Now I want to switch gears a bit and talk about how Istio disperses these certificates with unique identities.
Istiod and istio-agent
istio-agent is a local Secret Discovery Service (SDS) process that runs along side the mainistio-proxy. The entire job of istio-agent is secret management and communicating with istiod to request and return certificates to istio-proxy. istio-agent is the only component out of the bunch to get its own isolated process, specifically to keep secret management out of istio-proxy.

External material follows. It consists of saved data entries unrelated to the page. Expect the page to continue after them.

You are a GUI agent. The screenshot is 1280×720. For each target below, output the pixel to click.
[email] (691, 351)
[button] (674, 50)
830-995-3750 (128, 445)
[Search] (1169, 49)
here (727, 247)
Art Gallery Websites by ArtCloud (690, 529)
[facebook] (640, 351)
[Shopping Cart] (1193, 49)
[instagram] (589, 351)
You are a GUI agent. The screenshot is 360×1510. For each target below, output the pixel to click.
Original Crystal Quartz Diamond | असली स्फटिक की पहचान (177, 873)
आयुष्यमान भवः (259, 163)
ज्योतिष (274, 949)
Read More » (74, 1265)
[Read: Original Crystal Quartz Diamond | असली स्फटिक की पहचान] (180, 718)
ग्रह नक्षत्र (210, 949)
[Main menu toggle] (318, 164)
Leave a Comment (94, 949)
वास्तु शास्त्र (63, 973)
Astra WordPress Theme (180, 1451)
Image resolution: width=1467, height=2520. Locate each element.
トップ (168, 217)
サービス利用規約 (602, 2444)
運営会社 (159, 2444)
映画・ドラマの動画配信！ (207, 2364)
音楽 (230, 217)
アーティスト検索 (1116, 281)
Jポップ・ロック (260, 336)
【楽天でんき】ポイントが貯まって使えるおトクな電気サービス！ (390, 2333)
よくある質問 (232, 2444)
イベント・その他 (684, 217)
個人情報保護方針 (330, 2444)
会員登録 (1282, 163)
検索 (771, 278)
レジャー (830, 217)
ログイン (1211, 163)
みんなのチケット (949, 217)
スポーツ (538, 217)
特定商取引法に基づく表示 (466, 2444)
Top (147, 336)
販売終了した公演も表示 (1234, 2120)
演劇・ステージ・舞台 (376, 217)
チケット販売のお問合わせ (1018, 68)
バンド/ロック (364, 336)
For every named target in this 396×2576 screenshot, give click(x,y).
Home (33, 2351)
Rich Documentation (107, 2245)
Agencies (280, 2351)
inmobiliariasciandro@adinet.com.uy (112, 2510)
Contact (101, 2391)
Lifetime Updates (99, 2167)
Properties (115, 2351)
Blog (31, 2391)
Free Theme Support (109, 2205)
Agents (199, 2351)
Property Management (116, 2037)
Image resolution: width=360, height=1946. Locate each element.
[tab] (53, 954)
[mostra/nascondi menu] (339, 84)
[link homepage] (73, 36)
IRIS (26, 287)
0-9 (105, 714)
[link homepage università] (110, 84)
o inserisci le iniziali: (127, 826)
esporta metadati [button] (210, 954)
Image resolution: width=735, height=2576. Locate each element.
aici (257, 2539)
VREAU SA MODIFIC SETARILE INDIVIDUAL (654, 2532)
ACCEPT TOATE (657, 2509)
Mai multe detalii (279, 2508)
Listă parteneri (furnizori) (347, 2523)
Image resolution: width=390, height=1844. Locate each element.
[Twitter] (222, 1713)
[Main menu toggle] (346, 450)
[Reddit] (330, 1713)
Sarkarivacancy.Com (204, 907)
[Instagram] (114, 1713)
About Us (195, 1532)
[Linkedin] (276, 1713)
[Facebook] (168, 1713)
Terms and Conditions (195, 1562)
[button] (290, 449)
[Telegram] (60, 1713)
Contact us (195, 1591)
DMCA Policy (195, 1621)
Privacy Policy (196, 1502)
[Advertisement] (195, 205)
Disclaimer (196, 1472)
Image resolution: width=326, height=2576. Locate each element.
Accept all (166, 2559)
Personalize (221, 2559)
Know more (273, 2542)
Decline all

Every pod that’s created automatically comes with a service account token baked in. It’s also signed by the Kubernetes API—making it a great way to verify the authenticity of a workload. istio-agent will take that service account token, slap it on a certificate signing request (CSR) and send it to istiod. istiod sees this token and extrapolates the important information to create that SPIFFE ID then it sends the certificate back to istio-agent.
$ cat var/run/secrets/kubernetes.io/serviceaccount/token
{
"iss": "https://kubernetes.default.svc.cluster.local",
"kubernetes.io/serviceaccount/namespace": "bar",
"kubernetes.io/serviceaccount/service-account.name": "foo",
"kubernetes.io/serviceaccount/service-account.uid": "1234abcd-5678-efgh-ijkl-1234567890mn",
"sub": "system:serviceaccount:bar:foo",
"exp": 1719439200,
...
}This service account approach also solves a major “chicken-and-egg” problem that occurs with certificate issuance. Normally, you need a certificate to authenticate before getting one. In Istio—a newly created workload doesn’t have any certificates unless you specifically baked them in—so instead, they use the Kubernetes service account token as a way to prove their identity.
So there you have it. That’s how Istio leverages TLS, SPIFFE, and Kubernetes primitives to achieve a zero-trust environment. Hopefully that clears up some of the confusing terminology you often encounter when you’re deep in the weeds of a service mesh.